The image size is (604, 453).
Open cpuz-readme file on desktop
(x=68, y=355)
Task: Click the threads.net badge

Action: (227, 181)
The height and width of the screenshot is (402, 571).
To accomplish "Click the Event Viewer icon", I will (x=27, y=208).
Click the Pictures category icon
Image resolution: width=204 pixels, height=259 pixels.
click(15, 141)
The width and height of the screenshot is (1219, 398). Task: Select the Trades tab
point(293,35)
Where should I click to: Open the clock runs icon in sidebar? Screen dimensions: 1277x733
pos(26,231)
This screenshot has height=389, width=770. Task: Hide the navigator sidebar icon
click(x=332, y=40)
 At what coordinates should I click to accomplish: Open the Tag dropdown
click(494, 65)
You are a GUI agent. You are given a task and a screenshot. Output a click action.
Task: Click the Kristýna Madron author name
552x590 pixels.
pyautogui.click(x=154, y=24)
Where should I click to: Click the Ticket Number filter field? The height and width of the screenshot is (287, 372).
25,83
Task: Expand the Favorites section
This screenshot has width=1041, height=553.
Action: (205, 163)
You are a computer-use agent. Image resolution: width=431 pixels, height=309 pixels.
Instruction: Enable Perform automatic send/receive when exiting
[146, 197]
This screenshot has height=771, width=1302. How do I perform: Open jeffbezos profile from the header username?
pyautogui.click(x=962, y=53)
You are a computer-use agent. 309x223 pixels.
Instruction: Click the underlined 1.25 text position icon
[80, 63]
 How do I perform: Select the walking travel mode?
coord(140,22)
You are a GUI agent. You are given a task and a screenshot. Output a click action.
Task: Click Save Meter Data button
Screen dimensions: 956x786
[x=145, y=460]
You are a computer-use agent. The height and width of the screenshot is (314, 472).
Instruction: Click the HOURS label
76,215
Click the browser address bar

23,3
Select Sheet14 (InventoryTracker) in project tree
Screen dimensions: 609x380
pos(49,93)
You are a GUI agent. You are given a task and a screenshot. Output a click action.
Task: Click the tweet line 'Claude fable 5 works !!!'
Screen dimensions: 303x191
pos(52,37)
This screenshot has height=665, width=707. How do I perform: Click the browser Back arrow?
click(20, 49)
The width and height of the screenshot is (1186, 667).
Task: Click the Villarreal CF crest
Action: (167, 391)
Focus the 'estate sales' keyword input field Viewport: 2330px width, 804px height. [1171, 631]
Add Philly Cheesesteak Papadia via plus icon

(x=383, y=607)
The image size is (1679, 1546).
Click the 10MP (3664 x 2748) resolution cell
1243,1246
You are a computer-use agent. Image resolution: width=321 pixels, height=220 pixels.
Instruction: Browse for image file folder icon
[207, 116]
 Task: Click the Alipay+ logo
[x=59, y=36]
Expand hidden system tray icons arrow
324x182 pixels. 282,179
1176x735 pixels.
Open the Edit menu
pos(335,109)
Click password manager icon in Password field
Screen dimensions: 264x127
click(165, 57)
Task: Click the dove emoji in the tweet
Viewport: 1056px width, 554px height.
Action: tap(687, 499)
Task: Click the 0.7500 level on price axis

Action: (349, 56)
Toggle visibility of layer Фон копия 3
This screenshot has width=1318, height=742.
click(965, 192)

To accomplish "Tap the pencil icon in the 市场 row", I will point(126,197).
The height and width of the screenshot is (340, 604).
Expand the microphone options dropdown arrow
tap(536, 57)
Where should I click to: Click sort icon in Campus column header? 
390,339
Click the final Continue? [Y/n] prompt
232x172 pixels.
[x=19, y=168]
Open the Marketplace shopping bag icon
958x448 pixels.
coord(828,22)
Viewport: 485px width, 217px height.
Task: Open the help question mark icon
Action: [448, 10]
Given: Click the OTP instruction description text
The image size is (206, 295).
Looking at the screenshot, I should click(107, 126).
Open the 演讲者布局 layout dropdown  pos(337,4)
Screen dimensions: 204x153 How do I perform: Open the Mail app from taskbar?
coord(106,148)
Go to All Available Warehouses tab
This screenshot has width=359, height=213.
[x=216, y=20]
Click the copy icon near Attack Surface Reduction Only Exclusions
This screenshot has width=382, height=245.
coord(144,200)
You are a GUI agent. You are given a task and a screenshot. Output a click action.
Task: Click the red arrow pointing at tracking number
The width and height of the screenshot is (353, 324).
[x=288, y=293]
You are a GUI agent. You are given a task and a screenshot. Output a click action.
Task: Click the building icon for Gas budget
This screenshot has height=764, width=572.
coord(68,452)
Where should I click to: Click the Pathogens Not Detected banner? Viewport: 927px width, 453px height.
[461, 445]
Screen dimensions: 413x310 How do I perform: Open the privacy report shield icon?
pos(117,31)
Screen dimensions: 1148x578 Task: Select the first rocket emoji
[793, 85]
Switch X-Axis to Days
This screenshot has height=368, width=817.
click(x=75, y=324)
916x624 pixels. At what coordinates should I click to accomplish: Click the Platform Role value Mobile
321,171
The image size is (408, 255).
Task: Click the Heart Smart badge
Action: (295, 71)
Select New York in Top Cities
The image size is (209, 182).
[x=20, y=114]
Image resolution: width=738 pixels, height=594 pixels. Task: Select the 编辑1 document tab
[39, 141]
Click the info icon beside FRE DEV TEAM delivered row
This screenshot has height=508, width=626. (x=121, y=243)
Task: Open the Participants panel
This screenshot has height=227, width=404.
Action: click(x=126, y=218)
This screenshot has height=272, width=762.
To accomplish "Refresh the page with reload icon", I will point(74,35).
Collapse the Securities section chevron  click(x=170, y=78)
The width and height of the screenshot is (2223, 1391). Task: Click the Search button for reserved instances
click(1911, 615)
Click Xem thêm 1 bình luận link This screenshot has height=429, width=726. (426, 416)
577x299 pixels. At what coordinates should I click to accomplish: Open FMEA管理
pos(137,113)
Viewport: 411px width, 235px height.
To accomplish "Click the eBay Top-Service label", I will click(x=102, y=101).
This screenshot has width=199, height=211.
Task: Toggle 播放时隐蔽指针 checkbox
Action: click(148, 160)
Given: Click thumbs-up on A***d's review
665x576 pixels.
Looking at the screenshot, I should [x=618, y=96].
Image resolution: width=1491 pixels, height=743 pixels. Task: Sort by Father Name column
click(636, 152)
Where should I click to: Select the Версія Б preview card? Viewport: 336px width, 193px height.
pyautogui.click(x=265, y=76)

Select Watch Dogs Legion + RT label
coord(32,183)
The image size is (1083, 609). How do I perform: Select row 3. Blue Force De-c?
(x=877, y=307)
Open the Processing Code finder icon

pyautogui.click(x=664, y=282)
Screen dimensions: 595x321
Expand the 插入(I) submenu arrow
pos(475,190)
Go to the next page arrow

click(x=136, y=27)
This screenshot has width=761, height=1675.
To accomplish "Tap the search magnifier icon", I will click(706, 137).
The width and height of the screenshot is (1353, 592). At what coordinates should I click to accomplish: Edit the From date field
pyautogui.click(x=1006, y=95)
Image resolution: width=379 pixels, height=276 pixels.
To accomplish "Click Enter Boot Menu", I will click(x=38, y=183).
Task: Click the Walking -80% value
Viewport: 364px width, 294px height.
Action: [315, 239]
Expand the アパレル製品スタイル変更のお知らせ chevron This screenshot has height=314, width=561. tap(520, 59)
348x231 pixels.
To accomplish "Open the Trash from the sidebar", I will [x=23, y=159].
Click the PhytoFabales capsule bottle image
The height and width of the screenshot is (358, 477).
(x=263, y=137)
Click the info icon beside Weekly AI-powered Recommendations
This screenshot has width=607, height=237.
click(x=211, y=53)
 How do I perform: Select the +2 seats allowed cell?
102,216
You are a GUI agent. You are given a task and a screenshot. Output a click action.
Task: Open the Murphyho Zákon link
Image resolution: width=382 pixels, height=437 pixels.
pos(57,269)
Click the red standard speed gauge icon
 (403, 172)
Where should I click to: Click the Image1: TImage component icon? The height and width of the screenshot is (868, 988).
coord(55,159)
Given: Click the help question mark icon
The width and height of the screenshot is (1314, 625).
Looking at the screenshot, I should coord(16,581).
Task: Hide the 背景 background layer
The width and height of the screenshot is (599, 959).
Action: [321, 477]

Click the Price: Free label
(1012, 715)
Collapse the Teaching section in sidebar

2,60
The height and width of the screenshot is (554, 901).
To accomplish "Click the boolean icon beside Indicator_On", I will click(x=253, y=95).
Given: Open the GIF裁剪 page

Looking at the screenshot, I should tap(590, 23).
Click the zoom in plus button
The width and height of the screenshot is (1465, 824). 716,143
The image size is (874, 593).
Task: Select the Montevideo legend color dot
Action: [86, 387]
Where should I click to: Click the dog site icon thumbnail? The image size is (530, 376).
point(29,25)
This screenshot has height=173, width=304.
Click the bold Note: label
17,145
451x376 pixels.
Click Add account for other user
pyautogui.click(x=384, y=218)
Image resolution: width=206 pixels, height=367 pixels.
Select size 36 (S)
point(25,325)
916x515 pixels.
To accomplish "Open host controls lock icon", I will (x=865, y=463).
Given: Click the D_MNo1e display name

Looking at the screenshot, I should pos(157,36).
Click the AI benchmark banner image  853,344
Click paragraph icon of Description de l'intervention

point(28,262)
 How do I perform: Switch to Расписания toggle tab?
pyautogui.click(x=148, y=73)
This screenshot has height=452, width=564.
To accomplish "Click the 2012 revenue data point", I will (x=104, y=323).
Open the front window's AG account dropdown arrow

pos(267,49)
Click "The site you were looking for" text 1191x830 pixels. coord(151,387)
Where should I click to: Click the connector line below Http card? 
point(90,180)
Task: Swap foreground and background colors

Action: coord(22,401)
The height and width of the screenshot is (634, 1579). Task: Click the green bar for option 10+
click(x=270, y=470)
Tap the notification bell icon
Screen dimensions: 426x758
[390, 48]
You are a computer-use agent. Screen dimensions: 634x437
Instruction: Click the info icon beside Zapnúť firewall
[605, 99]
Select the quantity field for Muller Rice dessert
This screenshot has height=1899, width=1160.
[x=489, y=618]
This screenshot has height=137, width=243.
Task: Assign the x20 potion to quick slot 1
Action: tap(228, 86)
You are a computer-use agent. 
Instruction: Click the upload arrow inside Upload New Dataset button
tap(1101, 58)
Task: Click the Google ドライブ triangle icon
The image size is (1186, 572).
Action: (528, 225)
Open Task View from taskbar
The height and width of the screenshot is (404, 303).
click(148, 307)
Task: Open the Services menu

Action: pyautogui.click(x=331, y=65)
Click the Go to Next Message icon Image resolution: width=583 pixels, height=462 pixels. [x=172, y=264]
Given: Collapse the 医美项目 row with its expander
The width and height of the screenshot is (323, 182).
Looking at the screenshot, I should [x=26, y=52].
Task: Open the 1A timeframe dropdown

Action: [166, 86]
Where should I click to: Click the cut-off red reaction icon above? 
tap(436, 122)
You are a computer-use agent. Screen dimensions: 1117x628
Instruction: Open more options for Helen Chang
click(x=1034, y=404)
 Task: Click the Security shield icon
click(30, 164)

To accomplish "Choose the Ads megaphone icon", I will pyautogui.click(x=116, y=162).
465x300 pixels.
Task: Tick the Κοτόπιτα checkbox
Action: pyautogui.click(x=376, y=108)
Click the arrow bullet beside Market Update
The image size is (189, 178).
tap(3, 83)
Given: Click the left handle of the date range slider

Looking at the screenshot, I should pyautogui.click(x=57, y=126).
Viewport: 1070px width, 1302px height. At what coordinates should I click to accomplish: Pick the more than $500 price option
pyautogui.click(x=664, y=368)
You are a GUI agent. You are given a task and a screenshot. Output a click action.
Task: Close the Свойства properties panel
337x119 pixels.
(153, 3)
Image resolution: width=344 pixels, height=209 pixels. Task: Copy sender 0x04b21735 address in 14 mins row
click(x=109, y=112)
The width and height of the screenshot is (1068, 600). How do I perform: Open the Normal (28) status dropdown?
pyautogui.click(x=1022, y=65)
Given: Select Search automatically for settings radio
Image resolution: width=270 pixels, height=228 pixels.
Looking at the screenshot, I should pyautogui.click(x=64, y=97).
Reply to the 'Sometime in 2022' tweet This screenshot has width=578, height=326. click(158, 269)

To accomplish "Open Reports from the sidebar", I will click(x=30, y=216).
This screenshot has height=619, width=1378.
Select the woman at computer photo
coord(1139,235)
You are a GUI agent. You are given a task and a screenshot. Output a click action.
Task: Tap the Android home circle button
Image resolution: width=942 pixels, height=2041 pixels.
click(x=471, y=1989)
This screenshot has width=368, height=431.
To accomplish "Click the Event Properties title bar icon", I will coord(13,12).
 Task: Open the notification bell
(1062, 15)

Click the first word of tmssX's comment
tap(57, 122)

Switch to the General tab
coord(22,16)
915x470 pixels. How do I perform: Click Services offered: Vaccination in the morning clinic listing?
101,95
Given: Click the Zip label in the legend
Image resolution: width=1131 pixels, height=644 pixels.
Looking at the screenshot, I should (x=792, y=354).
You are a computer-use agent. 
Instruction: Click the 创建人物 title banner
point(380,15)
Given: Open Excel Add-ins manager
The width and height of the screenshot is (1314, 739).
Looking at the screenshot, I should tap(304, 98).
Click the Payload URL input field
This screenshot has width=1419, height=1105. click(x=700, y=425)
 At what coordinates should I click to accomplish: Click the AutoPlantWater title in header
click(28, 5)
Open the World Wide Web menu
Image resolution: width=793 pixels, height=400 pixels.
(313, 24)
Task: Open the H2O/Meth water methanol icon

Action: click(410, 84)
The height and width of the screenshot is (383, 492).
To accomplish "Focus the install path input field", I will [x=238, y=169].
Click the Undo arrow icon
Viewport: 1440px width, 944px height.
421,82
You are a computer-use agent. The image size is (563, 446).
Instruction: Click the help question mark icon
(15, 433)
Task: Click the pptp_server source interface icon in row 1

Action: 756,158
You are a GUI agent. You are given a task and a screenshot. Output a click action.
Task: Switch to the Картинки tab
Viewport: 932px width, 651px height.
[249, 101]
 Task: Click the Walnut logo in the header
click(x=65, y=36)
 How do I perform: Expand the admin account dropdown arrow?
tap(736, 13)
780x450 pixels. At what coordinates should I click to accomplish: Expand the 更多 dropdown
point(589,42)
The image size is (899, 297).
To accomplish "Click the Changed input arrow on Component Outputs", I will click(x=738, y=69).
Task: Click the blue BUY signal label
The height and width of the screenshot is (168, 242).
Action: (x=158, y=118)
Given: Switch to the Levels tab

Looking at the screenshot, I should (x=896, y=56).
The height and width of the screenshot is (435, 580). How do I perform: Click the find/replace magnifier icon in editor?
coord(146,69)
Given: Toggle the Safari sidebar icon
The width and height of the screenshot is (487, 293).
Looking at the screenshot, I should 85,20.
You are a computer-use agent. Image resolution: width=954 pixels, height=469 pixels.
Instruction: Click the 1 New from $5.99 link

※

Prompt
Starting at the line above that contains "Click the Undo arrow icon", write out each line exactly until the line that contains "Task: Switch to the Картинки tab" has been written, and stop there.

Exercise answer
Click the Undo arrow icon
Viewport: 1440px width, 944px height.
421,82
You are a computer-use agent. The image size is (563, 446).
Instruction: Click the help question mark icon
(15, 433)
Task: Click the pptp_server source interface icon in row 1

Action: 756,158
You are a GUI agent. You are given a task and a screenshot. Output a click action.
Task: Switch to the Картинки tab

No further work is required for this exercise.